[Dataset records]
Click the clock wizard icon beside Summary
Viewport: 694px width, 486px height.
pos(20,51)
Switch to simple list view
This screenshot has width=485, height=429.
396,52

[Work request] Every line of the listing should be reproduced exactly.

[Solution to this exercise]
Click the clock wizard icon beside Summary
Viewport: 694px width, 486px height.
pos(20,51)
Switch to simple list view
This screenshot has width=485, height=429.
396,52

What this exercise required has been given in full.